I want to explore the idea of ambitious instruction and the teacher actions connected to this idea. For a more academic read, this paper outlines the term ambitious instruction. Lani uses a much simpler representation to get across the key ideas:
I really like this contrast. Ambitious instruction takes typical practice and sets higher goals that are focused on student thinking and an expansive view of what it means to do mathematics.
Slipping Away From Ambitious Instruction
Lani talks about a result from the MIST study where many teachers were aiming for the ambitious instruction, but slipped back to the left side of the chart when students struggled. A number of teachers viewed the struggles as intractable because they focused on students’ deficits and shortcomings. This is a clear problem; if teachers’ conceptions of students cause us to think, implicitly or explicitly, that they aren’t capable of engaging with meaningful mathematics, we’re stuck.
Even tougher was that a larger group of teachers, even if they didn’t use deficit language to characterize students, still moved away from ambitious instruction when students struggled. They were trying, but when things got hard they slipped back and reduced the cognitive demands for students.
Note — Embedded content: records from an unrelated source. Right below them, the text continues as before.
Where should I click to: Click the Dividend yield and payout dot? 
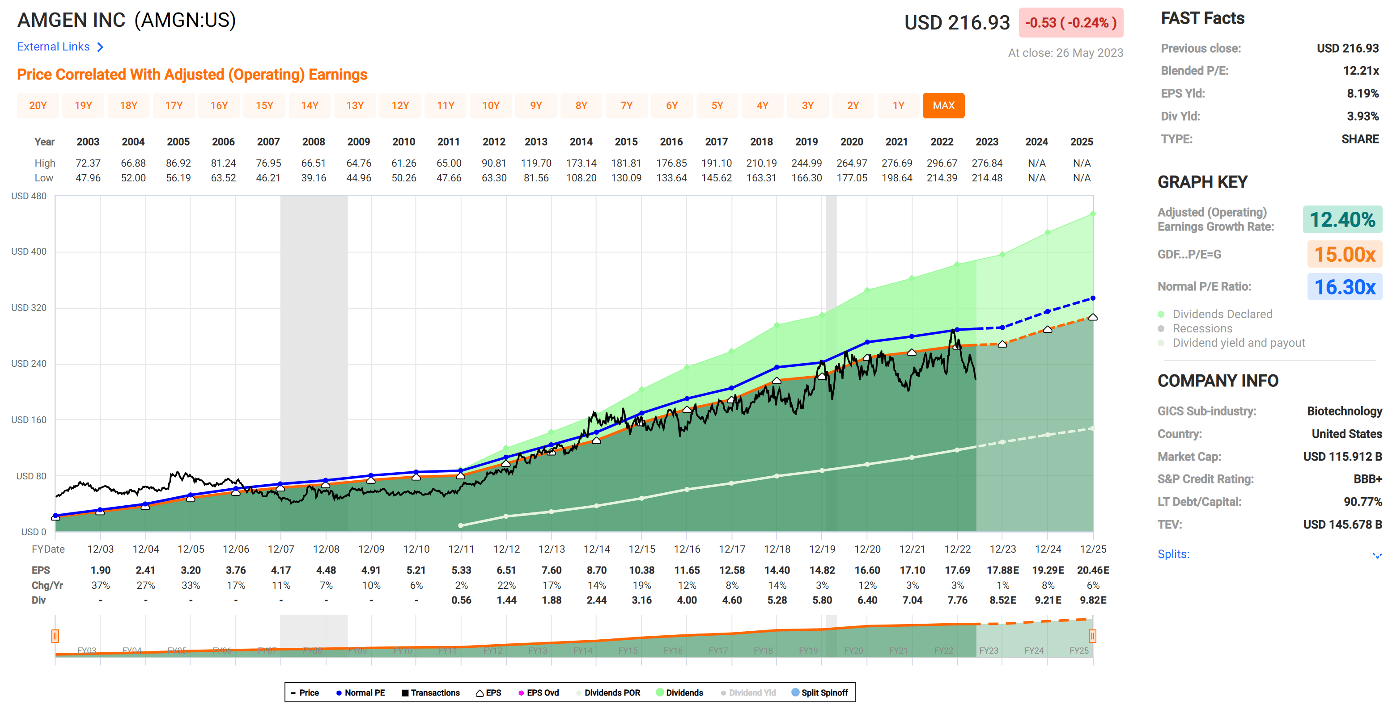(1162, 342)

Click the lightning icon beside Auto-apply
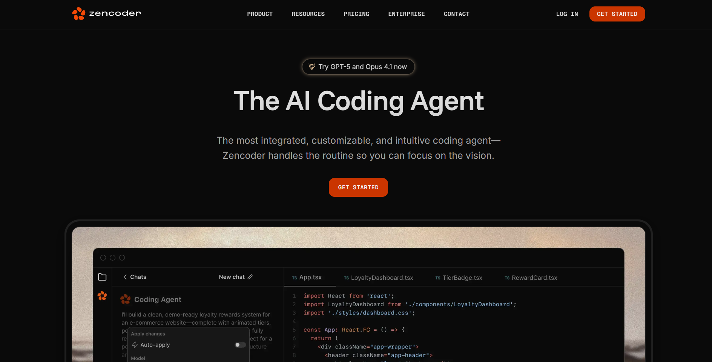point(135,345)
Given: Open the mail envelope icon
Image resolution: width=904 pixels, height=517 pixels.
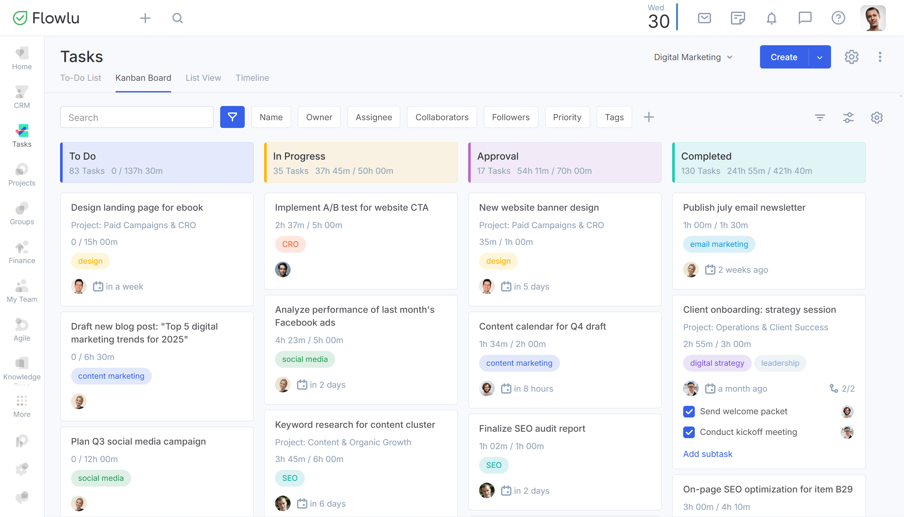Looking at the screenshot, I should (704, 18).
I can see myself in both of these examples. I’ve been guilty of using a deficit framing of struggling students, and I’ve been guilty of lowering the cognitive demand of tasks when the going gets tough. Both actions can seem benign on the surface, whether I’m describing a student as unmotivated or making a choice that a certain task isn’t appropriate for that class that day. But in practice, these actions functioned in a way that lowered expectations and denied opportunities to learners.
One solution Lani offers is teacher education and ongoing professional development that focus on ability, bias, and an asset-orientation to counter deficit thinking. I want to continue thinking about how to build this habit: to catch myself in instances of deficit thinking, to educate myself in ways of seeing strengths in all students, and to surface and address my own biases.
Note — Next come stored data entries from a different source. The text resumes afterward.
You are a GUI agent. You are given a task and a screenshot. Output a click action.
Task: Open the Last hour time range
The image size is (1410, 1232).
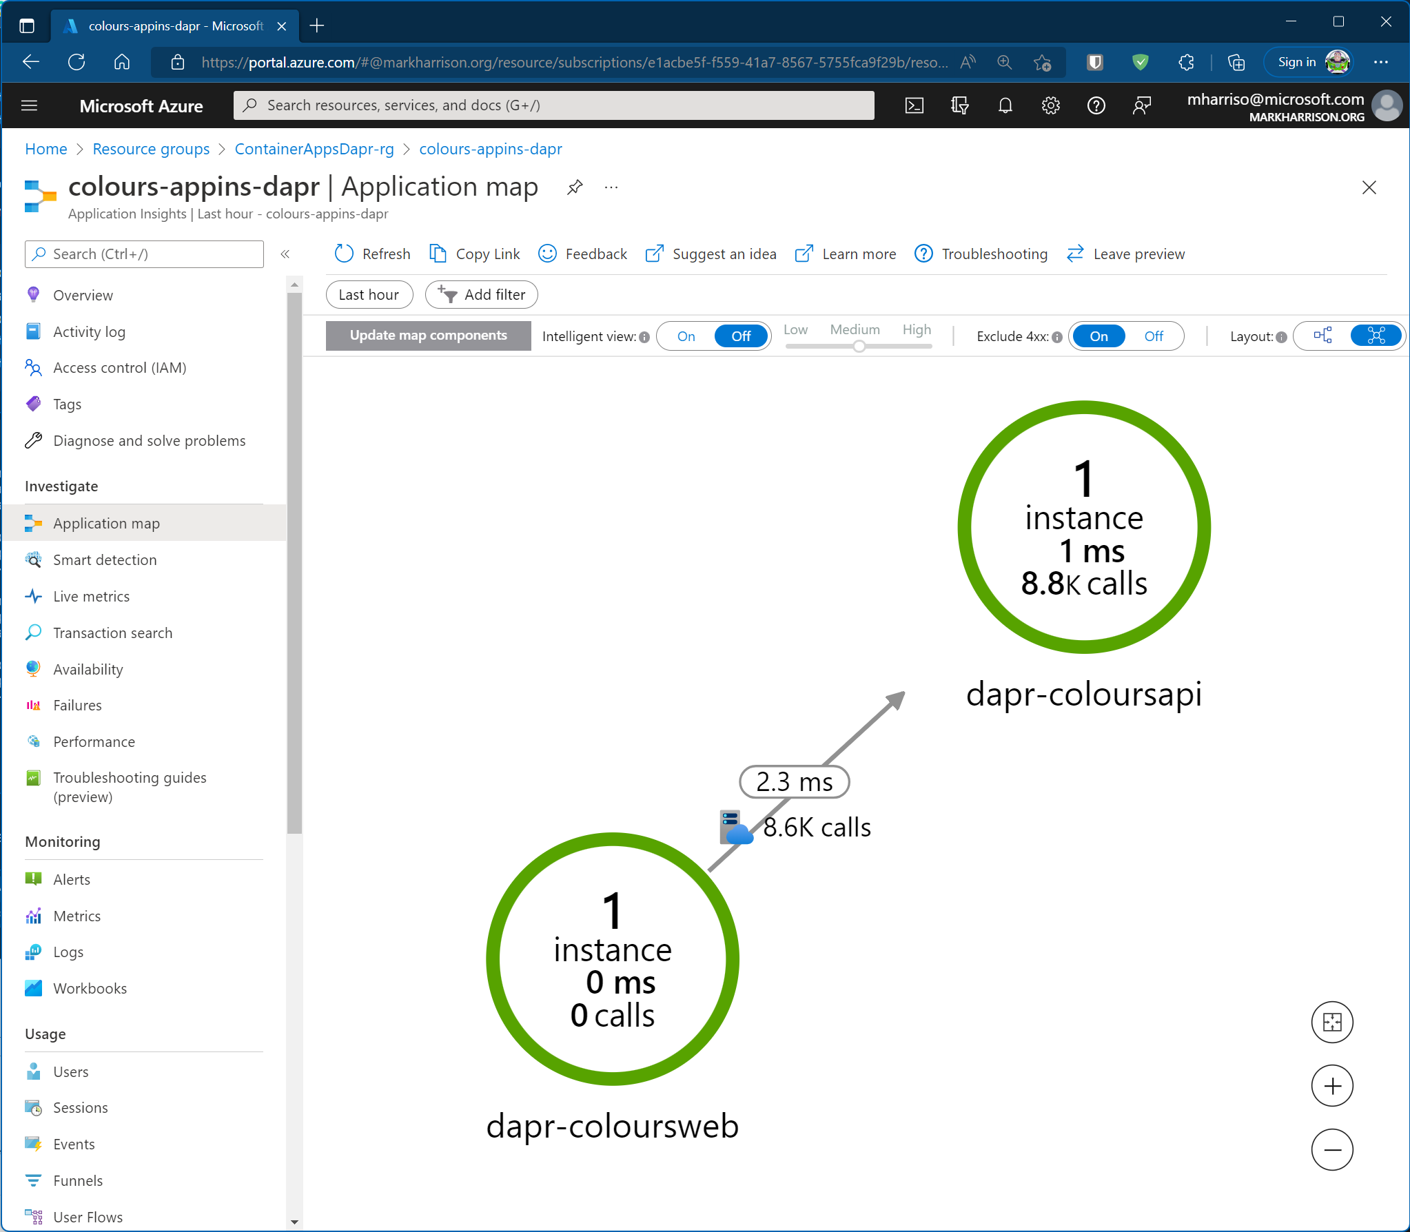coord(369,295)
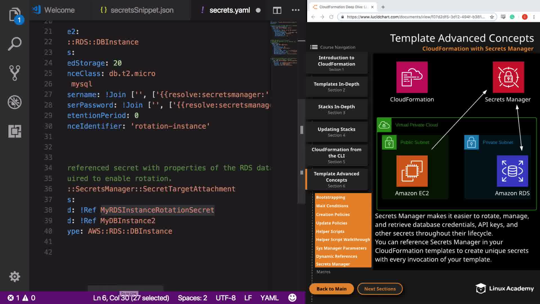The image size is (540, 304).
Task: Switch to the Welcome tab
Action: pyautogui.click(x=59, y=10)
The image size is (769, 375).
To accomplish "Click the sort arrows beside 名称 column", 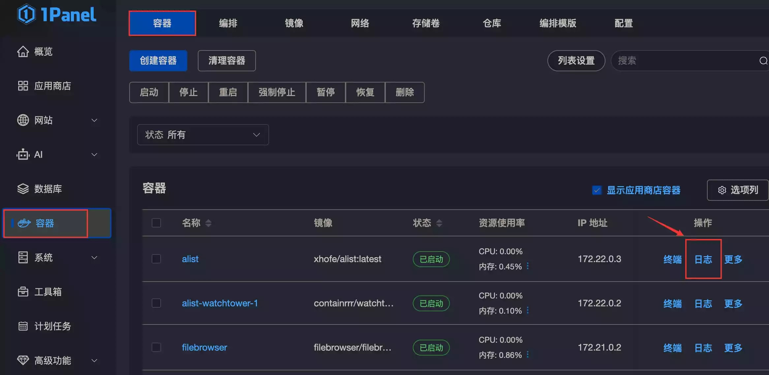I will [x=208, y=223].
At the same time, I think there’s an important instructional piece. I can enact high expectations for students by challenging them with high cognitive demand tasks and having scaffolds ready if they are necessary. I can practice the course corrections I need when I realize a class is not ready for a demanding task, step back to build the foundation, and return to an opportunity to challenge students with meaningful mathematics.
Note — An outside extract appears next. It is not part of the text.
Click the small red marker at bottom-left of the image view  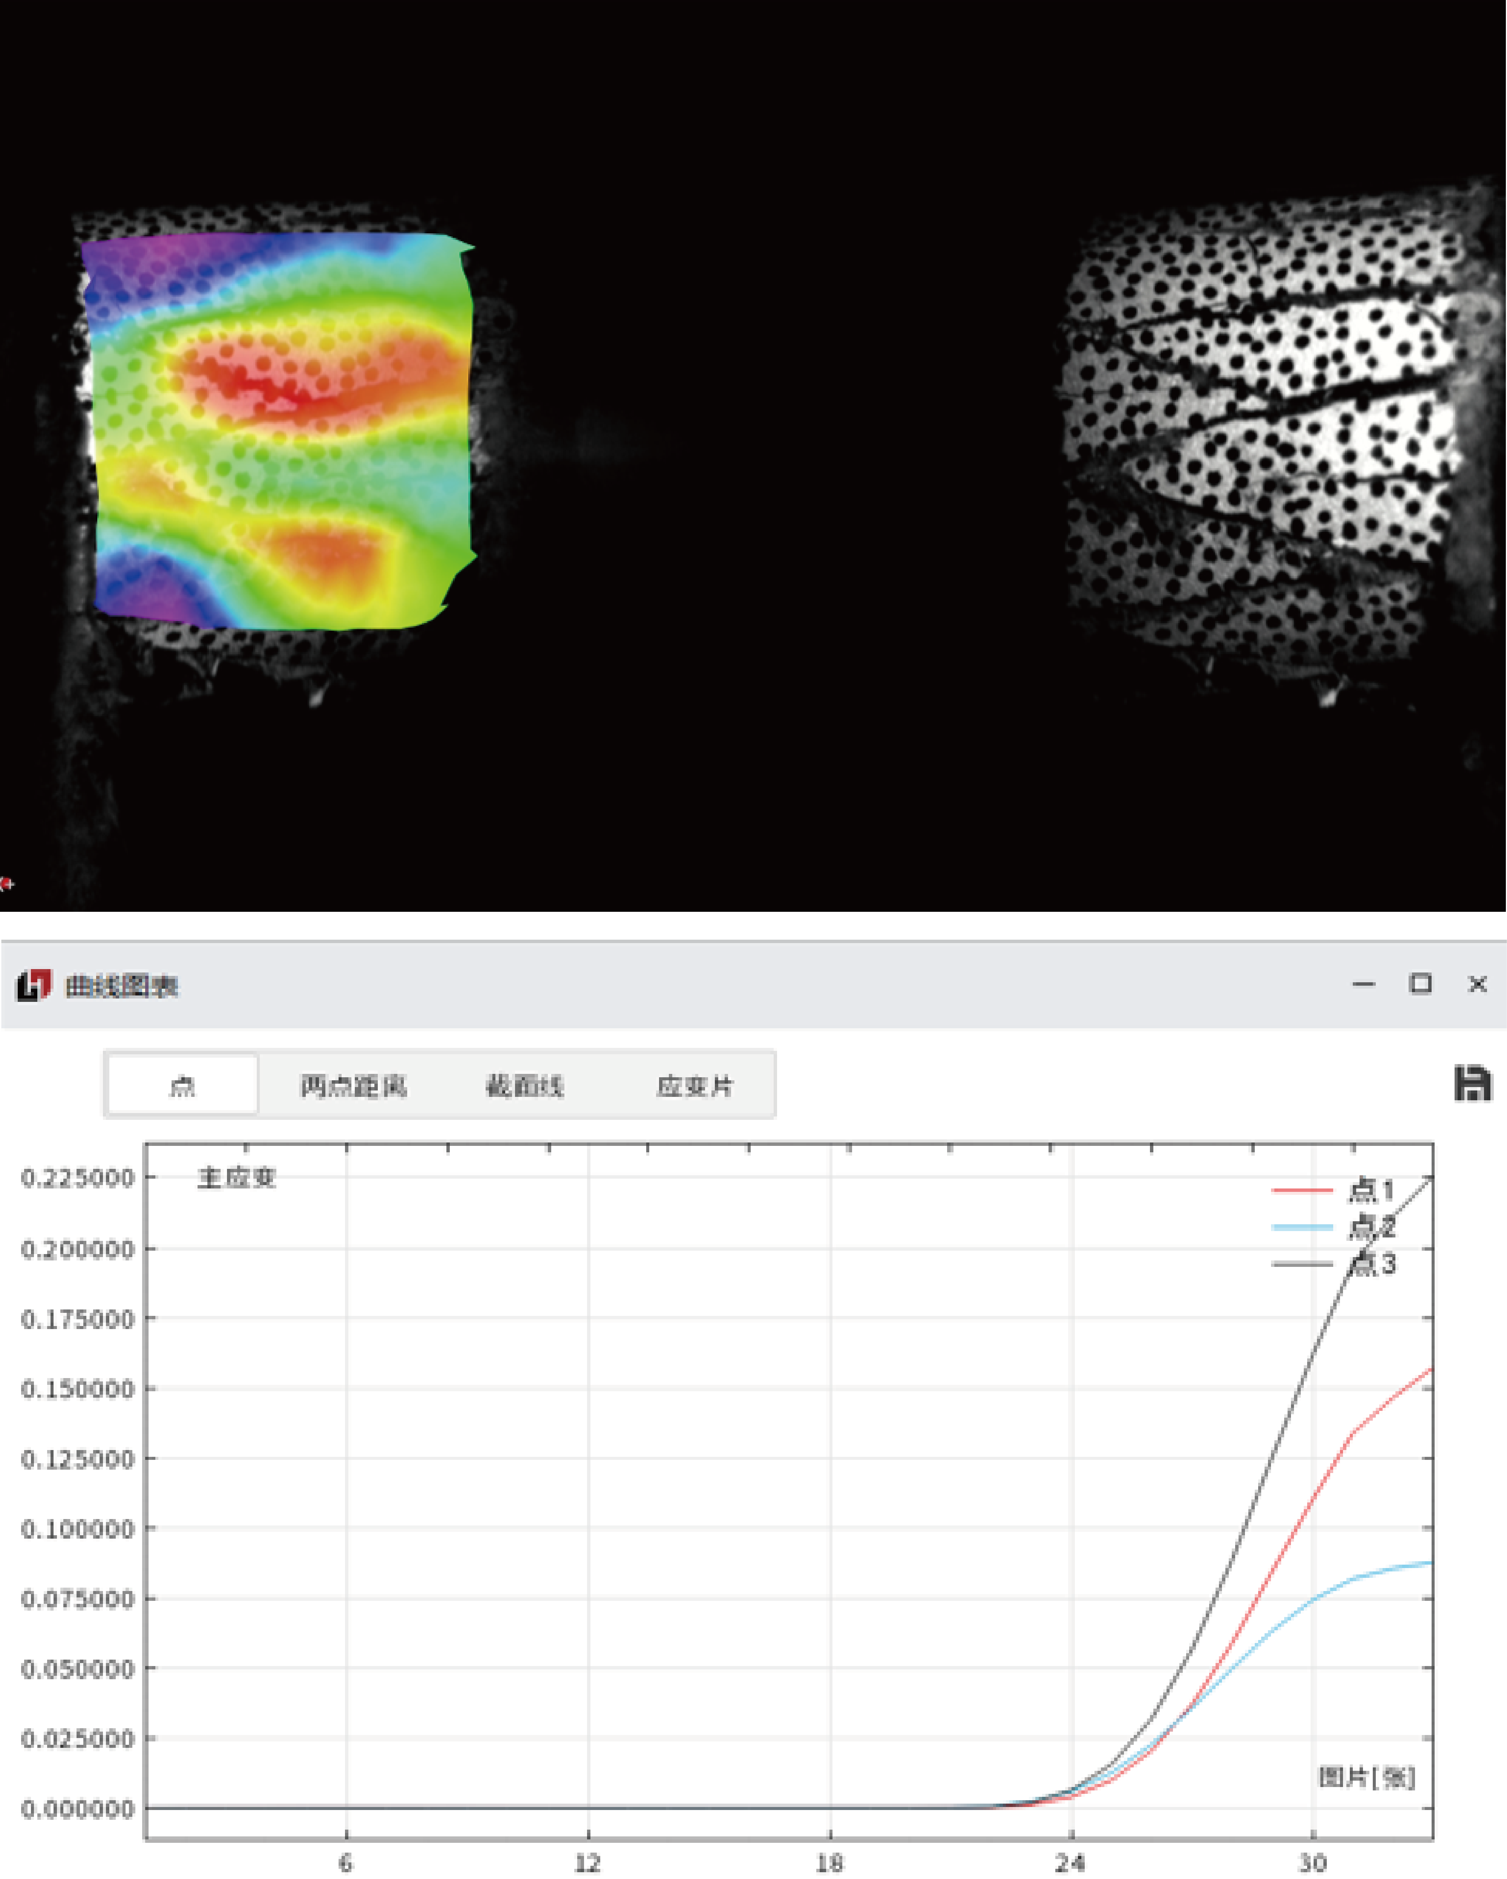click(x=6, y=884)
I see these as two different skills I can work to improve to support my practice:
- An asset-oriented approach to framing and talking about students that frames challenges as solvable and values students for what they bring to the classroom
- A focus on adjusting the scaffolds and supports rather than the rigor and expectations of demanding tasks that students struggle with
This still feels a little fuzzy to me, and I’m left with the same question Lani ends her talk with: what structures help teachers sustain this work and this practice on a day-to-day and a year-to-year basis?